── DATA LISTING ──

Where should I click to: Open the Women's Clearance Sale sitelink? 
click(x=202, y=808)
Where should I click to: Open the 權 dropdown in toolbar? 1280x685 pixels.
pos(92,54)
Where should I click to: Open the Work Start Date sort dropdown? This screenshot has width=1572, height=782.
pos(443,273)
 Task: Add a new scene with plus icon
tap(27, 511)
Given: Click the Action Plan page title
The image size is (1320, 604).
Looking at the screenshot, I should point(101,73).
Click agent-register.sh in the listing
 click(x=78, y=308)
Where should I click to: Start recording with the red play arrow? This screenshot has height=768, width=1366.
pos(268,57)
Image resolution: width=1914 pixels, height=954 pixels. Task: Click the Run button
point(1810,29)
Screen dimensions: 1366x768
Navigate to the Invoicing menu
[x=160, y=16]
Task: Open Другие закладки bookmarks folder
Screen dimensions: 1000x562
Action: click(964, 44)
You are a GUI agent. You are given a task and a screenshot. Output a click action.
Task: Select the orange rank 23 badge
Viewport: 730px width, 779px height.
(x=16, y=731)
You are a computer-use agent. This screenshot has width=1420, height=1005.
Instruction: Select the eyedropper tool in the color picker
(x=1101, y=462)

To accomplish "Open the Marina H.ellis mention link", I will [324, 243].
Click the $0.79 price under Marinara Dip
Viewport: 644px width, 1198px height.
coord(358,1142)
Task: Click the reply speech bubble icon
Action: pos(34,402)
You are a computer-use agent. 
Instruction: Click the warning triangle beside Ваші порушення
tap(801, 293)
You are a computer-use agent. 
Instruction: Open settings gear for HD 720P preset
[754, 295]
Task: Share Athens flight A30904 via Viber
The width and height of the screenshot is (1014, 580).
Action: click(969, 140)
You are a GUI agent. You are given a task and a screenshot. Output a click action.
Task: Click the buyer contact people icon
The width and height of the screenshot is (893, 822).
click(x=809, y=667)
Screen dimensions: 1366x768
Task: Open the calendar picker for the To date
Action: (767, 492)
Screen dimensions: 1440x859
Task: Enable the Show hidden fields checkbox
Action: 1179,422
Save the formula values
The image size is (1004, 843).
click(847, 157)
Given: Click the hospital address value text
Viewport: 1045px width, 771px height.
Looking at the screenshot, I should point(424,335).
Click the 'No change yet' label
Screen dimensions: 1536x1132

───

→ **WORK ITEM**:
Copy out each entry precisely. Leave nothing out.

→ **RESPONSE**:
Where should I click to: Open the Women's Clearance Sale sitelink? 
click(x=202, y=808)
Where should I click to: Open the 權 dropdown in toolbar? 1280x685 pixels.
pos(92,54)
Where should I click to: Open the Work Start Date sort dropdown? This screenshot has width=1572, height=782.
pos(443,273)
 Task: Add a new scene with plus icon
tap(27, 511)
Given: Click the Action Plan page title
The image size is (1320, 604).
Looking at the screenshot, I should point(101,73).
Click agent-register.sh in the listing
 click(x=78, y=308)
Where should I click to: Start recording with the red play arrow? This screenshot has height=768, width=1366.
pos(268,57)
Image resolution: width=1914 pixels, height=954 pixels. Task: Click the Run button
point(1810,29)
Screen dimensions: 1366x768
Navigate to the Invoicing menu
[x=160, y=16]
Task: Open Другие закладки bookmarks folder
Screen dimensions: 1000x562
Action: click(964, 44)
You are a GUI agent. You are given a task and a screenshot. Output a click action.
Task: Select the orange rank 23 badge
Viewport: 730px width, 779px height.
(x=16, y=731)
You are a computer-use agent. This screenshot has width=1420, height=1005.
Instruction: Select the eyedropper tool in the color picker
(x=1101, y=462)

To accomplish "Open the Marina H.ellis mention link", I will [324, 243].
Click the $0.79 price under Marinara Dip
Viewport: 644px width, 1198px height.
coord(358,1142)
Task: Click the reply speech bubble icon
Action: pos(34,402)
You are a computer-use agent. 
Instruction: Click the warning triangle beside Ваші порушення
tap(801, 293)
You are a computer-use agent. 
Instruction: Open settings gear for HD 720P preset
[754, 295]
Task: Share Athens flight A30904 via Viber
The width and height of the screenshot is (1014, 580).
Action: click(969, 140)
You are a GUI agent. You are given a task and a screenshot. Output a click action.
Task: Click the buyer contact people icon
The width and height of the screenshot is (893, 822).
click(x=809, y=667)
Screen dimensions: 1366x768
Task: Open the calendar picker for the To date
Action: (767, 492)
Screen dimensions: 1440x859
Task: Enable the Show hidden fields checkbox
Action: 1179,422
Save the formula values
The image size is (1004, 843).
click(847, 157)
Given: Click the hospital address value text
Viewport: 1045px width, 771px height.
Looking at the screenshot, I should point(424,335).
Click the 'No change yet' label
Screen dimensions: 1536x1132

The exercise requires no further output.